さてこのゲームの題材は経済と謳っていて一見とっつきにくさを感じるかもしれません。実際ぼくも経済というと拒否反応しかなくて、恐る恐るといった感じでゲームを始めたものですが、内容は高度というほどではなくて雰囲気だけ掴んでいれば充分内容は理解できるような気がします。といってもぼくの経済知識なんて宮川総一郎の株マンガで得た知識ですから大きく偏っているのですが・・・それはともかくこのゲームの一番の見どころといえば、ぼくが思うに和彦とのマネー戦争でしょう。このあたりは、ぼくが「マネーウォーズ」に影響されているかもしれませんが、相場を舞台とした虚虚実実の動きは非常に燃えるものがあるのですね。
それだけに締めである第4章でそのような熱い展開が用意されていなかったのはやや惜しまれるところ。このゲームのもう一つのテーマである「過去の絆を取り戻す」といった意味だけ取れば妥当な結末なように感じるかもしれませんが、主人公たちが負けはしなかったとはいえ完全な勝利を得ずに半ば手仕舞いしてしまったような展開は最後まで熱い騙し騙されあいのマネーウォーズを期待していたぼくにとっては拍子抜けでした。まあこういった題材のゲームに勧善懲悪もないのですが、主人公や白亜には大敗してもいいから大勝負を打って欲しかった気がしてならなかったです。
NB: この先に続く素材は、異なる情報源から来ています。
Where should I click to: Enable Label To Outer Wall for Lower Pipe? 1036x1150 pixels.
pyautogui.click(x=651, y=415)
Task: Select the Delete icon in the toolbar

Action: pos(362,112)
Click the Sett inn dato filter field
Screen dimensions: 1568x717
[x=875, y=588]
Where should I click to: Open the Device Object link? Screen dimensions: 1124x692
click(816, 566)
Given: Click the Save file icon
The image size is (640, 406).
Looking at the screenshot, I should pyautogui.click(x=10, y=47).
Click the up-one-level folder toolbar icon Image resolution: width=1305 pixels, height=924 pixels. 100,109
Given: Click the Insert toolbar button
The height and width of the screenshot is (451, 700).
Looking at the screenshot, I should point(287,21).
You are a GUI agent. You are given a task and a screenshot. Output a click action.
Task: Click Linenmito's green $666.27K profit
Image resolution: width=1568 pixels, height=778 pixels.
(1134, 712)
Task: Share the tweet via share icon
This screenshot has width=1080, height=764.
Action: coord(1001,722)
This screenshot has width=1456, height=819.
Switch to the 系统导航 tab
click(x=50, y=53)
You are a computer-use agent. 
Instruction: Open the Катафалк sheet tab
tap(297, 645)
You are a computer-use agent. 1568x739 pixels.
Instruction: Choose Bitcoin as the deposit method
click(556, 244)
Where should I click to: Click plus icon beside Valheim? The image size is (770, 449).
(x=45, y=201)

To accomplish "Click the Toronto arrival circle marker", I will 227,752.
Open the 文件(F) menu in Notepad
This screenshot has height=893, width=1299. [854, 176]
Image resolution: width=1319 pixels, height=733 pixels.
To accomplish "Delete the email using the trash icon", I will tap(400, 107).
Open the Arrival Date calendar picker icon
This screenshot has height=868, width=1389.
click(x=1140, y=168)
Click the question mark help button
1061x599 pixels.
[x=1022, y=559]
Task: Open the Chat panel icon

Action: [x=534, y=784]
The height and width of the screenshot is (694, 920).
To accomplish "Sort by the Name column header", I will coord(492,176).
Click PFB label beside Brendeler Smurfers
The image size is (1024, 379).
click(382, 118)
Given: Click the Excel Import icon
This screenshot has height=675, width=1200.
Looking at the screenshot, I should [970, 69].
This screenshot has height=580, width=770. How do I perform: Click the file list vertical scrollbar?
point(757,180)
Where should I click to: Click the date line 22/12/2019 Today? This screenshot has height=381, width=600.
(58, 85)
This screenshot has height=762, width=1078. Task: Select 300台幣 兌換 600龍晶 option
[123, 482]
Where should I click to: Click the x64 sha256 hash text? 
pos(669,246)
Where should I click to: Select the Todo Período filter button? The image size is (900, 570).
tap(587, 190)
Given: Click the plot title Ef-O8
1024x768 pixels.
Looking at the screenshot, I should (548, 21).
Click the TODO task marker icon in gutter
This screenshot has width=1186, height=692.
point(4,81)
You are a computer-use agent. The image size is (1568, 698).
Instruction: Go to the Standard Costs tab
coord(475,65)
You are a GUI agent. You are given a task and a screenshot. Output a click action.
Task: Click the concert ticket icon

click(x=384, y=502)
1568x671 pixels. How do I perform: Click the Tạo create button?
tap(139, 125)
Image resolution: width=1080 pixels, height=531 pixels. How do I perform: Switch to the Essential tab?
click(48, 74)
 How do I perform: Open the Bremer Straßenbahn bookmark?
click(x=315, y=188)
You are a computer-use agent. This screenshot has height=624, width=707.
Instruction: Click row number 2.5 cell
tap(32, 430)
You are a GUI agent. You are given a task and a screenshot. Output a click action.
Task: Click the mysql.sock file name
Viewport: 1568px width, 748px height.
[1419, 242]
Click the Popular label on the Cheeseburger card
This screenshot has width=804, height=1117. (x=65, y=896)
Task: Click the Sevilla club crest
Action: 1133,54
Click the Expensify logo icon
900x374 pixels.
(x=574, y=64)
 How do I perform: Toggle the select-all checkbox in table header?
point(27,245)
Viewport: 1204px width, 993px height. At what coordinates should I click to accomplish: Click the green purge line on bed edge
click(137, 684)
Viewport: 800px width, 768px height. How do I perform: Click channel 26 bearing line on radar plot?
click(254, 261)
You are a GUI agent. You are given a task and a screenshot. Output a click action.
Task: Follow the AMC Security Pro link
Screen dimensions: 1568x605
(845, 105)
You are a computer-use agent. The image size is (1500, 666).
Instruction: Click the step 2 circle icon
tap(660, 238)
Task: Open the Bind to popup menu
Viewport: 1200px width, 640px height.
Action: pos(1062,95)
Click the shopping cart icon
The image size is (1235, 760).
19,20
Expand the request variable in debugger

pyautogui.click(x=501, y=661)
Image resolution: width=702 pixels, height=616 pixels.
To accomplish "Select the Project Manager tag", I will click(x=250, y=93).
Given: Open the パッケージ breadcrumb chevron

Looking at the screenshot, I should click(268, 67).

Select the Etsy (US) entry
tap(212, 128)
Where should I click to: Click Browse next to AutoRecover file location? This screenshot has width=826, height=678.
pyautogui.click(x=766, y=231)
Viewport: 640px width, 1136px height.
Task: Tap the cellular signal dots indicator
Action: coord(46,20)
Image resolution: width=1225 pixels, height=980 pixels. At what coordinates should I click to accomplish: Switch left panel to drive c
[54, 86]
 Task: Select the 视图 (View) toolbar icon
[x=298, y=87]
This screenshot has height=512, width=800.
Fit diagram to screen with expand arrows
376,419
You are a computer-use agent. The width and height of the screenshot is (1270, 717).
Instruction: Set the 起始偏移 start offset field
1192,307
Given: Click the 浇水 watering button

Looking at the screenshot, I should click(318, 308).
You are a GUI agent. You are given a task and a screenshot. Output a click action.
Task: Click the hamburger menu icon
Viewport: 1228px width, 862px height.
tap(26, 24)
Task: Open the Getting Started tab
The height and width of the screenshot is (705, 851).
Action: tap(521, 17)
それでも全体的には充分面白くて批評空間でそれなりの評価を得ているのも充分納得がいく内容です。メインヒロインやサブキャラの魅力がやや薄かった嫌いはあるのですが、それでも凪が可愛く感じられたので収支は充分取れています。次作に大いに期待できるといった意味でもなかなか拾い物をしたという気分にさせられた作品でした。